Elfrid bajó un escalón más y luego otro, pegada a la pared. El áspero muro de piedra raspaba las trenzas que ella seguía haciéndose, pese a la insistencia de Panderic en que era un peinado infantil e impropio de una muchacha ya crecida. Sedry volvió a escupir.
- ¡Pronto se apoderarán de toda Darion, gracias a ti y a tus viejos cobardes y serviles! ¿Es eso lo que quieres lograr, Padre? Lo que hicimos, mis hombres y yo...
- ¿Hombres? - Alster soltó una carcajada burlona- . Tú y tus hombres nos podríais haber hecho entrar en guerra, muchacho estúpido, atacando por sorpresa sus montañas, como hicisteis. Los Fegez no se lo han tomado a la ligera, y los Dos saben cuánto nos costará apaciguarlos.
- ¿Apaciguarlos? ¿Apaciguar a los salvajes?
- ¡Apaciguarlos, sí! ¡Eso dije y eso quise decir! - gritó el Rey, interrumpiendo la brutal carcajada de Sedry- . ¿O es que prefieres barrerlos de las tierras, Príncipe? ¡Ve, entonces, ve con tu banda de cachorros, si es eso lo que quieres! ¡Pero no me culpes por vuestras muertes, Sedry!
- ¡Valiente declaración, Padre! - exclamó Sedry, airado- . ¿Te gustaría, no? Librarte de mí...

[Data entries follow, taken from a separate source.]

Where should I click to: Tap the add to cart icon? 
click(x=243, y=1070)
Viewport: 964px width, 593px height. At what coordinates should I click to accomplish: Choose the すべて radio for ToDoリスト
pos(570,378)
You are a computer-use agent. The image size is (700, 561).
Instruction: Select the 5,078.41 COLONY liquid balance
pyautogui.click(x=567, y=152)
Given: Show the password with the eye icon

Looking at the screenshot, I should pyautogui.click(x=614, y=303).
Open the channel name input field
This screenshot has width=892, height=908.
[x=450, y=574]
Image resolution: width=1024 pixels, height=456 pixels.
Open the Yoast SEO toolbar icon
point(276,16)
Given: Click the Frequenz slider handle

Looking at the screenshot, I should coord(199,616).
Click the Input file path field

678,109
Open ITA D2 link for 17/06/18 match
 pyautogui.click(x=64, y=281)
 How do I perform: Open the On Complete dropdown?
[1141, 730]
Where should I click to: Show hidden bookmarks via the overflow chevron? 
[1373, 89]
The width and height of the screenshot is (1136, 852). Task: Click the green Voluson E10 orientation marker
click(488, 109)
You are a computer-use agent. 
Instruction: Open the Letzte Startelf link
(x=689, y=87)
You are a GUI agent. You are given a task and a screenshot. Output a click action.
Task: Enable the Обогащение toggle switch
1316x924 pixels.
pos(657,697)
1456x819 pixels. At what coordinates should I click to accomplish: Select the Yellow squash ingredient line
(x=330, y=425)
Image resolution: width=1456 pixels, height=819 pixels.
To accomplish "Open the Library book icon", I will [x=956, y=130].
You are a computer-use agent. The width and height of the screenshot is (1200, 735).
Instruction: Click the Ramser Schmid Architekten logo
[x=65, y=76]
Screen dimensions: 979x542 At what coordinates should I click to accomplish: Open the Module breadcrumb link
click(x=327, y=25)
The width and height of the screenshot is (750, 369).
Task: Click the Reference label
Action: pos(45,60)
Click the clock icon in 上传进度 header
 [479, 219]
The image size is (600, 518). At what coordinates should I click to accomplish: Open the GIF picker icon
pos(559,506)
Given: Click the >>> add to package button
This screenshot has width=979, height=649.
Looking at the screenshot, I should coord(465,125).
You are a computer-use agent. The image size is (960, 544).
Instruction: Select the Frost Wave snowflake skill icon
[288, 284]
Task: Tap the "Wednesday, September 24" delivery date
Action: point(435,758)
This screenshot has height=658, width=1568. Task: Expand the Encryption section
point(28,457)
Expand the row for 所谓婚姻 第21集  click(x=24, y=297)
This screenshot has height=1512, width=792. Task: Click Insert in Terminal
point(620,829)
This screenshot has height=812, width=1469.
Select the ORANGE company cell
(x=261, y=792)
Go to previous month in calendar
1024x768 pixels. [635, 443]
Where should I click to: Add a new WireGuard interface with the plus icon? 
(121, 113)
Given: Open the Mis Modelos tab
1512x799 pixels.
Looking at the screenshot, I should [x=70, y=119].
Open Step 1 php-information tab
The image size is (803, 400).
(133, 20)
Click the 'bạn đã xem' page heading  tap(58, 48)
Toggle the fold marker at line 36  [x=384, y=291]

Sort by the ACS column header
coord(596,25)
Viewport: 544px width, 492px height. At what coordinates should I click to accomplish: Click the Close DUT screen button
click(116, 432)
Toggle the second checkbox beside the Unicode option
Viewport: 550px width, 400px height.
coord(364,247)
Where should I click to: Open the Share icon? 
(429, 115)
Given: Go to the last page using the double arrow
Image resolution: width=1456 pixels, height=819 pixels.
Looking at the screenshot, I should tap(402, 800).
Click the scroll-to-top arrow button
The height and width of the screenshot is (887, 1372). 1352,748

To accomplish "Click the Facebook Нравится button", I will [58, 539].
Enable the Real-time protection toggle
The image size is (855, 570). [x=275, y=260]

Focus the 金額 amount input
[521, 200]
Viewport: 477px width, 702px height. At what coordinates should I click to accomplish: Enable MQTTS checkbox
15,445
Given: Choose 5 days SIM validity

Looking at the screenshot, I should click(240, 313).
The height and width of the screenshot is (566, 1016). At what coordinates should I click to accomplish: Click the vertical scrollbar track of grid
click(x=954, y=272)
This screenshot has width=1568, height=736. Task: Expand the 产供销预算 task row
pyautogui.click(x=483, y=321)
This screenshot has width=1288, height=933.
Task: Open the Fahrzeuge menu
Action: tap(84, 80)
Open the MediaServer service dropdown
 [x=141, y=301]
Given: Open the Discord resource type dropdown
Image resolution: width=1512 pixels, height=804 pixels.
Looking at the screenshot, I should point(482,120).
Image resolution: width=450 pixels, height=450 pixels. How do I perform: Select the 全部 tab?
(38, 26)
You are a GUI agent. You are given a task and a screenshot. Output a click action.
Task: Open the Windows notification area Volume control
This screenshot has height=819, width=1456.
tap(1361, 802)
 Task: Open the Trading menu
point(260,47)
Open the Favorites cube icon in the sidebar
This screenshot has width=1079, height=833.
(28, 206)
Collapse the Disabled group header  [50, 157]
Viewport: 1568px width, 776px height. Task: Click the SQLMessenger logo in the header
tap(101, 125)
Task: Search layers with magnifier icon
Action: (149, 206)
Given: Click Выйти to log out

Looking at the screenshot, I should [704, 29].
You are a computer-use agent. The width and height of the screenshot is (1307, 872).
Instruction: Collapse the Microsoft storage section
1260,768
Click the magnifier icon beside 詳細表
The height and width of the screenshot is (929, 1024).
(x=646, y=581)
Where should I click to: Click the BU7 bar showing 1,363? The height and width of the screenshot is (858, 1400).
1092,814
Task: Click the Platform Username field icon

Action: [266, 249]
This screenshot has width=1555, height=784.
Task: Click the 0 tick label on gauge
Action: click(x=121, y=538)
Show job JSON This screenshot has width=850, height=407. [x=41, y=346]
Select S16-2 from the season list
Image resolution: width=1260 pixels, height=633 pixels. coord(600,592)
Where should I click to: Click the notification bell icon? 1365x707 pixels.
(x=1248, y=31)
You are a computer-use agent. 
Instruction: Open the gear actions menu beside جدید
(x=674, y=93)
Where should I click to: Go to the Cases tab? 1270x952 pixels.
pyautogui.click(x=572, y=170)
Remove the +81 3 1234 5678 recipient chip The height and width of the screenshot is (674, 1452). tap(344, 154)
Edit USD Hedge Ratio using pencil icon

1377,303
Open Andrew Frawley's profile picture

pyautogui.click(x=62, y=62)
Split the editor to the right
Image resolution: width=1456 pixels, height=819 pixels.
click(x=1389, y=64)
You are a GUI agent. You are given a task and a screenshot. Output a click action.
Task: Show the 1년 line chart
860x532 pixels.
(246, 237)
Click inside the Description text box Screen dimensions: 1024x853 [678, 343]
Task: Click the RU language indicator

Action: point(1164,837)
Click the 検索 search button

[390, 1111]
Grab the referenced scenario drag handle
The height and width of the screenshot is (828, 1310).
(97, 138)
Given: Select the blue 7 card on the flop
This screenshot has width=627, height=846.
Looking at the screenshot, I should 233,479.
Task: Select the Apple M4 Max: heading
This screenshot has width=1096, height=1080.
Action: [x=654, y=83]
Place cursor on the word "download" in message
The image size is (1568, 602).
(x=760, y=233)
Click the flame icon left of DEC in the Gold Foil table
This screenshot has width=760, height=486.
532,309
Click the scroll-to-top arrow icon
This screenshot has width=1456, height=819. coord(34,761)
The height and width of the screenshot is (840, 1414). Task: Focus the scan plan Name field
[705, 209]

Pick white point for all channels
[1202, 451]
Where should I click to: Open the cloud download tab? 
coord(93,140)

- ¡Sedry! - El rugido de Alster resonó en la escalera. Elfrid se dejó caer y se apretó las manos entre las rodillas, para que dejaran de temblar. Sabía muy bien lo que era una disputa, sobre todo entre su padre y su excitable primogénito y heredero. Pero nunca había oído ninguna tan feroz como aquélla. Además, odiaba las escenas, los gritos; odiaba todo aquello- . Si yo quisiera desheredarte, fíjate bien, si quisiera, lo haría. Aunque no me complace elegir entre Hyrcan y tú. Él es aún más parecido a su madre que tú. Todos vosotros, toda la prole de Sigurdy, sois maliciosos, hipócritas, egoístas, como lo era ella. Nunca fui tan feliz como el día en que la envié a Elenes.
Se hizo un breve y desagradable silencio, roto una vez más por el Rey. Desvanecida la ira, habló clara e incisivamente, y cada palabra tenía el peso de un voto sagrado.
- Escucha, primer hijo de mi sangre, y presta atención a lo que voy a decirte. Ésta es la última vez que me desobedeces, a mí o a los consejeros que envié a la Marca para completar tu educación. Otro incidente como éste y te encontrarás convertido en un exiliado, pidiéndoles asilo a los beldenianos; tú y tus amigos pendencieros.